START PASSAGE SHOWN
Willy Wonka meets Dr Strangelove in Teletubbie Land sort of describes this wonderfully over-the-top fantasy about a toy-maker Leslie Zevo (Robin Williams) who must save his father's dream after he bequeaths it to his war-mongering brother, Leland (Michael Gambon), who converts it in a R&D plant for miniature weaponry. Leslie is helped by his ditzy sister, Alsatia (Joan Cusack) and a new employee (Robin Wright),

Generally the film, which Levinson also produced and co-wrote, was poorly received in its day, appearing too simplistic and contrived for an adult audience, too sophisticated for children and did not do well critically or commercially, as is so often the case with off-beat films with mainstream credentials as this one has. Although it does tend in places to be a tad over-stated, particularly the climactic battle sequence, its marvellous and very expensive art direction is a delight and anyone who loves Willy Wonka or The Wizard Of Oz should find much to enjoy in the film with its visual inventiveness (including a Magritte-inspired video clip and a Theo Van Doesburg canteen) and good-hearted message (it's a safe bet that John "Toy Story" Lasseter has seen it more than once).

I am no fan of Robin Williams as an actor but at least this candy-coloured environment is more appropriate to him than a naturalistic one and he gets the opportunity to make use of his quick-fire comedic skills. Michael Gambon is excellent as the disturbed uncle, Joan Cusack does a wonderful job as Alsatia and Robin Wright is perfectly perfect as Leslie's love interest. Toys is a criminally under-rated film.
END PASSAGE SHOWN
START MATERIAL PROVIDED
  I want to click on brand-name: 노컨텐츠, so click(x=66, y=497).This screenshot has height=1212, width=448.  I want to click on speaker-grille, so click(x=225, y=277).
END MATERIAL PROVIDED
__TASK DESCRIPTION__: Reproduce the part of the Toys review that begins at the words "Generally the film, which" and stops after "more than once).", swapping "delight" for "pleasure".

__RESULT__:
Generally the film, which Levinson also produced and co-wrote, was poorly received in its day, appearing too simplistic and contrived for an adult audience, too sophisticated for children and did not do well critically or commercially, as is so often the case with off-beat films with mainstream credentials as this one has. Although it does tend in places to be a tad over-stated, particularly the climactic battle sequence, its marvellous and very expensive art direction is a pleasure and anyone who loves Willy Wonka or The Wizard Of Oz should find much to enjoy in the film with its visual inventiveness (including a Magritte-inspired video clip and a Theo Van Doesburg canteen) and good-hearted message (it's a safe bet that John "Toy Story" Lasseter has seen it more than once).